More than 53,000 Ergon Energy energy customers do not have power in North Queensland, with the majority in Townsville.
Conditions must clear before crews can assess the full extent of the damage to the grid and the company says the priority is to reconnect emergency services, hospitals, schools and critical infrastructure.
Townsville Airport remained shut as of 8am on Friday.
The Bureau of Meteorology says the weather system could still bring strong winds and heavy rain as it moves inland.
"It will carry a lot of that moisture with it, gradually pushing it through central and then more western parts of Queensland," senior meteorologist Miriam Bradbury said.
Kirrily approached the coast on Thursday night as a severe category three system, producing gusts up to 170km/h.
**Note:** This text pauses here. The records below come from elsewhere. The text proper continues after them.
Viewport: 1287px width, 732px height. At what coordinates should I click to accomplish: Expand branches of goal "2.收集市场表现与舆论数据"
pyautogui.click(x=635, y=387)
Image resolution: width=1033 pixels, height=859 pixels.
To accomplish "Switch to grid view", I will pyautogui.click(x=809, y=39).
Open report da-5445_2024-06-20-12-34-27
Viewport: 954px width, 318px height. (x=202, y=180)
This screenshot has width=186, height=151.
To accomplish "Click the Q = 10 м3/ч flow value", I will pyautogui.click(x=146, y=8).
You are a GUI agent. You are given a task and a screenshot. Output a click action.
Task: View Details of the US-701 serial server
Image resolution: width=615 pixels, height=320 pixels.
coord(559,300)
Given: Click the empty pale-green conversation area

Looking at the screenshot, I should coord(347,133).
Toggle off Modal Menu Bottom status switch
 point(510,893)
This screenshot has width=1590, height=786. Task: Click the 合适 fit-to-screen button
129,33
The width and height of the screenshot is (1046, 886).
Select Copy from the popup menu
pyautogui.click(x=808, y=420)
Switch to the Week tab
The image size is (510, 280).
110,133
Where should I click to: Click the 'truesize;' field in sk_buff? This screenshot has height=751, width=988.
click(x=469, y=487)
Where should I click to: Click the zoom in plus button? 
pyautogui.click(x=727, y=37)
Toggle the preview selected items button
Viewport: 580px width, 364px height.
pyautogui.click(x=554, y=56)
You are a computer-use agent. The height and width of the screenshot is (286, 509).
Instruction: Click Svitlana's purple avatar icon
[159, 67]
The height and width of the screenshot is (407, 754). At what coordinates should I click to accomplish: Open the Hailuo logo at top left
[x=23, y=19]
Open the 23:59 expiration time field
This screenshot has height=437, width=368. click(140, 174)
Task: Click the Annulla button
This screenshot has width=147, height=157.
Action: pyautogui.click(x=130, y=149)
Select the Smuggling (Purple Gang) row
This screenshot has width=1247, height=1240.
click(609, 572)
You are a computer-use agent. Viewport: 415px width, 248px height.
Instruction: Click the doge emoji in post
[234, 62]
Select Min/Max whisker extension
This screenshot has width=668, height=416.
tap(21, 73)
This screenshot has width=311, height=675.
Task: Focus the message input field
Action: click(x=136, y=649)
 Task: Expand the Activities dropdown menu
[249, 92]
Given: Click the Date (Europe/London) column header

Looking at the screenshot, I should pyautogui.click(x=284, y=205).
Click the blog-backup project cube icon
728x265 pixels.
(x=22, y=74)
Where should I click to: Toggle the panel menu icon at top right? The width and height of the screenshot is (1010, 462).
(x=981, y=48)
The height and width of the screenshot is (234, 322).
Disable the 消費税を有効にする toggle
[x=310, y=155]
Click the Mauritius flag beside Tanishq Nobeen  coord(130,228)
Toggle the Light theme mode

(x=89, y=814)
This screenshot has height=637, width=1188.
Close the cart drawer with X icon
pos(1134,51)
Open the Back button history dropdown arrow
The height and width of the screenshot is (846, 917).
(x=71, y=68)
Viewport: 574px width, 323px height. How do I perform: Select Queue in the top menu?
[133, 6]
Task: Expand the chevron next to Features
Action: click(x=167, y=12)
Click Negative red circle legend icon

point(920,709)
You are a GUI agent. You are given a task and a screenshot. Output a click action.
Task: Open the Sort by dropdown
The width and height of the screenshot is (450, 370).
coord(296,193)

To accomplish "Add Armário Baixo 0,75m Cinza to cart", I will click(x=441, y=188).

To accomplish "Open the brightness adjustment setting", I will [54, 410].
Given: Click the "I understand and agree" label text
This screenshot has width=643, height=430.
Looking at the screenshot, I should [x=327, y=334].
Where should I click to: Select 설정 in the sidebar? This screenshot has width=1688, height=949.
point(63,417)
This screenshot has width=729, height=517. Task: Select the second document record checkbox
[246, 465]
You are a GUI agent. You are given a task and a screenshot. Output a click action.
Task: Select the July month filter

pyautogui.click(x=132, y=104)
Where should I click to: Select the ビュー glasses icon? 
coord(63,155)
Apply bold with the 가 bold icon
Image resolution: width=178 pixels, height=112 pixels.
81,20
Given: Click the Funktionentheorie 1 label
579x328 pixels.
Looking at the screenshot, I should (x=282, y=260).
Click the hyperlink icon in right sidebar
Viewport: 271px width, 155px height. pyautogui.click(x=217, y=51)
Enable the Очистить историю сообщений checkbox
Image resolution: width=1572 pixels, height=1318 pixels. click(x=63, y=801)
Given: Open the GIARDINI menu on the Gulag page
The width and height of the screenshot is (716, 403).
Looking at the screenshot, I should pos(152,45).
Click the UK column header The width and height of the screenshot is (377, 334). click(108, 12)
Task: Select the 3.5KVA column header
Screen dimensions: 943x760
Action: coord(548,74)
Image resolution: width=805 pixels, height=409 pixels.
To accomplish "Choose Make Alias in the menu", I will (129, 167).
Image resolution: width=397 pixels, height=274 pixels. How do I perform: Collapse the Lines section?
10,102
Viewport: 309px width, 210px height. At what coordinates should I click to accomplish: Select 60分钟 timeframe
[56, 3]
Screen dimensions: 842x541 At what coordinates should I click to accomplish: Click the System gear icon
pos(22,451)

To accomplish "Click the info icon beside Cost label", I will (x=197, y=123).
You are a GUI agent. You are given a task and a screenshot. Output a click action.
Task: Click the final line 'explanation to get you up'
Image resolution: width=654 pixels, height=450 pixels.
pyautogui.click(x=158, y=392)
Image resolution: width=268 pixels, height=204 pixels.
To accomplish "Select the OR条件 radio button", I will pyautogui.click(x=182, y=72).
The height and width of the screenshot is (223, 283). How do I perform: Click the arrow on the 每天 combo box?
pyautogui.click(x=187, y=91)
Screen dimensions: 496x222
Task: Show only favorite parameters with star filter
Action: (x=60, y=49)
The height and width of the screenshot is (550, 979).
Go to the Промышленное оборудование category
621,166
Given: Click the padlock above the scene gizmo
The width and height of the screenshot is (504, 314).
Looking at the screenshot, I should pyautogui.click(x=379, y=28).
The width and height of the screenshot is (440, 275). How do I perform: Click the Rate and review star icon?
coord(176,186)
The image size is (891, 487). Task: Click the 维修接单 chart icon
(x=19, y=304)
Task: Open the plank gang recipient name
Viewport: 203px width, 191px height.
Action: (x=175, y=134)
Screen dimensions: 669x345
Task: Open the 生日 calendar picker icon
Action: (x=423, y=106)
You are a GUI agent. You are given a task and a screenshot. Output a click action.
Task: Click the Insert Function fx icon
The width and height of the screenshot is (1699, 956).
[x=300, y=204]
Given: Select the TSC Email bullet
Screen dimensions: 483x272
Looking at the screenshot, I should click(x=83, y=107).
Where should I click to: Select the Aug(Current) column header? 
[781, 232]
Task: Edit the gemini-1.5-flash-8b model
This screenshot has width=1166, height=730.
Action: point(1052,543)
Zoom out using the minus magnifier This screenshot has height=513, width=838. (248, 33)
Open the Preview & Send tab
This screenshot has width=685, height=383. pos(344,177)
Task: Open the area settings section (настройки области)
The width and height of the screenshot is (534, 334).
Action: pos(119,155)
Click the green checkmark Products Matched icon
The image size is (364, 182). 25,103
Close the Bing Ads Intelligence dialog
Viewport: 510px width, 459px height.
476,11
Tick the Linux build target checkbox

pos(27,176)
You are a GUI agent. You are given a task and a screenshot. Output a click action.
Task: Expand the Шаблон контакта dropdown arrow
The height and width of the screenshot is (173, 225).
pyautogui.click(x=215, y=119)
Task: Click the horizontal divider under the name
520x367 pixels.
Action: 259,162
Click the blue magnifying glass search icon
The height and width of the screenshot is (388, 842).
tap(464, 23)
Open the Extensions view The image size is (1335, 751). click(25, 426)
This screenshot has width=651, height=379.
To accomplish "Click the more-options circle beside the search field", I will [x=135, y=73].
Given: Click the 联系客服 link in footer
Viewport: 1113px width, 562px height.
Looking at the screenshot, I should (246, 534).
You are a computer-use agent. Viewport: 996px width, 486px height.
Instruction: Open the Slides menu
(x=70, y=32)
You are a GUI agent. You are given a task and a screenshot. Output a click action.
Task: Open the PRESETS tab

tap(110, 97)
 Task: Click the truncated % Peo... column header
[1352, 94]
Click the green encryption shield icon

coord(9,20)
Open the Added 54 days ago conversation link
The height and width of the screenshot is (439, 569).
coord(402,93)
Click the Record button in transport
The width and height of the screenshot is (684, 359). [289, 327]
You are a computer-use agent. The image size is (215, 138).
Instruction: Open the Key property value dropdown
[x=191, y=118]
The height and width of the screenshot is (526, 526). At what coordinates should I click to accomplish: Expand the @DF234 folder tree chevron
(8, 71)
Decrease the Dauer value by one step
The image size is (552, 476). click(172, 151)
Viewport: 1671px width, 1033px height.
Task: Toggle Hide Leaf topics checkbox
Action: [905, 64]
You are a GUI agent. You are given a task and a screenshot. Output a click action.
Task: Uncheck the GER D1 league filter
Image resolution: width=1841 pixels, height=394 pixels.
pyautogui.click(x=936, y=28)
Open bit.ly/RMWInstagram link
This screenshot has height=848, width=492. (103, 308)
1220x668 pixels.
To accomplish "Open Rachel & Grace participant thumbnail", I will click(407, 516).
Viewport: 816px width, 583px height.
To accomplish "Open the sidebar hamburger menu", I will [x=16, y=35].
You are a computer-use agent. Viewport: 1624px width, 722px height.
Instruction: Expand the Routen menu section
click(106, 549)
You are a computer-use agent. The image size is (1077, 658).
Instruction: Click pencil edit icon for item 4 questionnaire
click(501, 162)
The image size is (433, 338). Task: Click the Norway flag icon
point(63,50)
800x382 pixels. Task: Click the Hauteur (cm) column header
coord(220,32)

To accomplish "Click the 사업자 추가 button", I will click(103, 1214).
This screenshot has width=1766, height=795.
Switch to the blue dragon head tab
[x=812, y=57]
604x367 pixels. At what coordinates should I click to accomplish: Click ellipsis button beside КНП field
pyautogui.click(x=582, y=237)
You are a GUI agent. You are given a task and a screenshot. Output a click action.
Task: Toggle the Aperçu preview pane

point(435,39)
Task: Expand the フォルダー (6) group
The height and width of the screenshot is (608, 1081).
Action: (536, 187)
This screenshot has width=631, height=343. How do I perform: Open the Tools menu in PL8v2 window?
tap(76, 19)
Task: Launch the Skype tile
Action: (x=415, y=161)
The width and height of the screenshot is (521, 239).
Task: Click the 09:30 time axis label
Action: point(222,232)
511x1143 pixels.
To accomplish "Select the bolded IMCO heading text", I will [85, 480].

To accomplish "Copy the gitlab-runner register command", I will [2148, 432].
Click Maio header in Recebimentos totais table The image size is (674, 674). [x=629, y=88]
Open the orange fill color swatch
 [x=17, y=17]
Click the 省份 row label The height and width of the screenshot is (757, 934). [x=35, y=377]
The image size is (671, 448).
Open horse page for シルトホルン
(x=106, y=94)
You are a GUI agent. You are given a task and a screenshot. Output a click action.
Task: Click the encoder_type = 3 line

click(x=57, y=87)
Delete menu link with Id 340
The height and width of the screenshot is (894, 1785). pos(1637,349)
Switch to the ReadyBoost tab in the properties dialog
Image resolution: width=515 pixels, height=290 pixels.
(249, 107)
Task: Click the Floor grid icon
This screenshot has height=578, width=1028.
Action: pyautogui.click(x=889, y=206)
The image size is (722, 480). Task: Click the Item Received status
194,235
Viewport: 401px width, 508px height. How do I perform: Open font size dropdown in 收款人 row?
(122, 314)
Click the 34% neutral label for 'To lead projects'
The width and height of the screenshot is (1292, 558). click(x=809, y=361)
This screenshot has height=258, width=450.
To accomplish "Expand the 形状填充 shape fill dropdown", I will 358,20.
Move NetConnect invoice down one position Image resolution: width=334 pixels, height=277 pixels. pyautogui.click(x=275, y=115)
Its intensity slipped to category two just before making landfall about 10pm and eased to a category one system after moving inland, with maximum gusts of 120km/h about midnight.
⚠️ A Severe Weather Warning has been re-issued for inland North Queensland. Ex-Tropical Cyclone Kirrily is expected to produce heavy to locally intense rainfall and possible damaging winds over the warning area today. Details at — Bureau of Meteorology, Queensland (@BOM_Qld) https://t.co/m0qLcbkBhG pic.twitter.com/aZugRvQPDdJanuary 25, 2024
"It was more of a wind event than a rain event," Ms Bradbury told ABC News on Friday morning.
"The rainfall totals only reached 50 to 70mm but plenty of wind damage, with many trees down and debris on the roads and that sort of thing."
Offshore reefs registered peak gusts up to 140km/h with sustained winds above 116km/h. Closer to the coast the top gusts were 107km/h at Alva Beach and around the Townsville area, 91km/h.
Kirrily was about 170km west southwest of Townsville and 125km west northwest of Charters Towers and continuing southwest at 24km/h about 4am on Friday.
It is believed to be the strongest cyclone to hit Queensland's north since Cyclone Althea devastated the region in 1971.
The rapidly transforming system lingered in the Coral Sea for days, a tropical low finally developed into Cyclone Kirrily on Wednesday. It was then upgraded to category two on Thursday morning but took just five hours to reach category three status.
North Queensland had bunkered down by 2pm AEST on Thursday as winds intensified.
More than 120 schools were closed with hundreds of emergency services on standby.
Many Australia Day ceremonies planned for Friday were cancelled while Queensland Rail services north of Rockhampton were suspended.
A severe weather warning has been issued for communities in the system's path, forecasting intense rainfall which could lead to "life-threatening" flash flooding in some areas.